Jabłka Gloster odrobiły część straty do innych odmian
Druga połowa marca przyniosła wyraźne ożywienie w handlu jabłkami deserowymi w Polsce. To zaś przełożyło się na wzrost cen tych owoców w polskim dużym hurcie. Wzrost ten objął zaś nie tylko topowe odmiany najbardziej poszukiwane w eksporcie, ale pociągnął też w górę ceny mniej popularnych jabłek. W tym Glostera, który wcześniej wyraźnie odstawał cenowo od innych czerwonych odmian.

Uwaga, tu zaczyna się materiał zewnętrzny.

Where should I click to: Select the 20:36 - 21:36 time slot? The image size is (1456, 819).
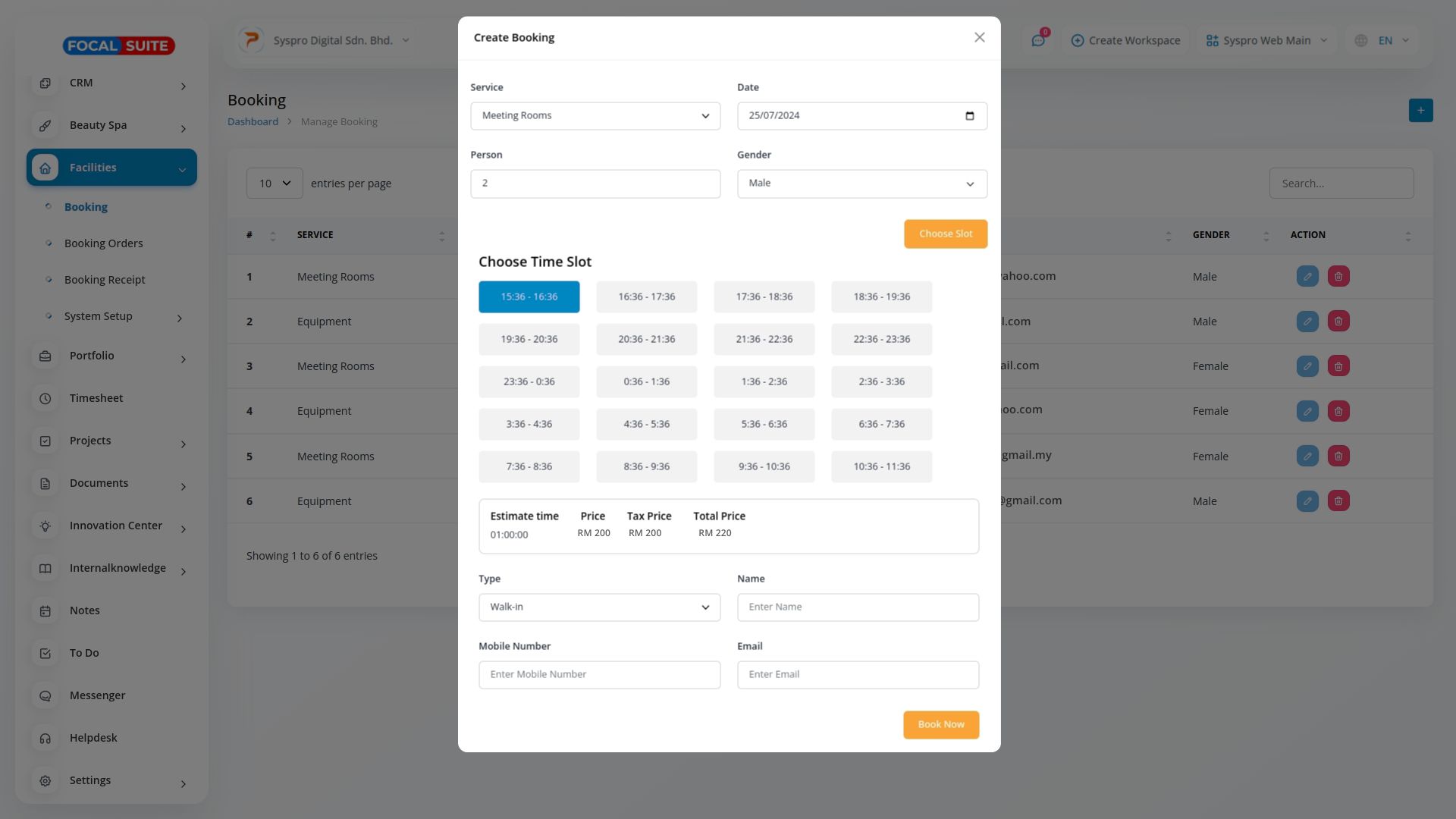tap(646, 340)
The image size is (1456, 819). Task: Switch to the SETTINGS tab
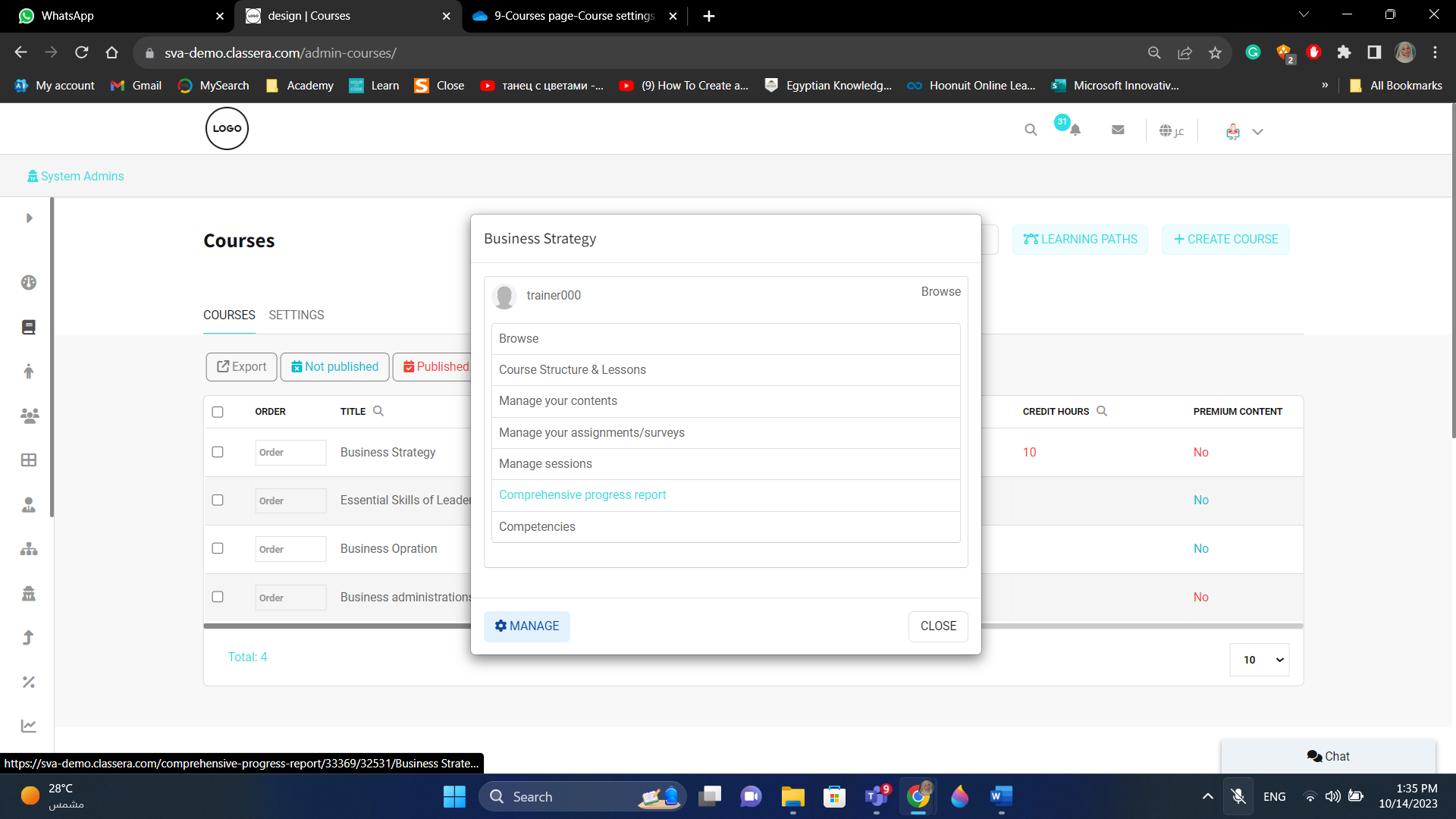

Ceny skupu Glostera na sortowanie (kaliber 70+) między końcem marca i początkiem kwietnia wzrosły w dużym hurcie o 9 procent. I znalazły się w przedziale 1,70-1,90 zł/kg. Gloster odrobił zatem sporą część straty do innych czerwonych odmian, ale nie zniwelował jej całkowicie. Np. Idared jest skupowany po 1,90-2,00 zł/kg, a inne „czerwonaki” nawet po 2,10-2,20 zł/kg.
Pytanie, co będzie dalej. Eksporterzy zgodnie utrzymują, że ostatnie zwyżki cen jabłek mocno uderzyły w konkurencyjność polskiej oferty, co spowodowało spadek ilości transakcji. Wielu importerów nie akceptuje zmiany nawet o 5 groszy w górę. Przynajmniej na razie. Z drugiej strony zapasy większości odmian w Polsce są dużo niższe niż w zeszłym roku. I tu właśnie Gloster jest wyjątkiem. Wg danych WAPA na początku marca było go w polskich chłodniach 13 tys. ton, o ponad 18 procent więcej niż rok wcześniej. Te +18 procent to jednak tylko 2 tys. ton, co w skali całego rynku jabłek nie jest dużą ilością.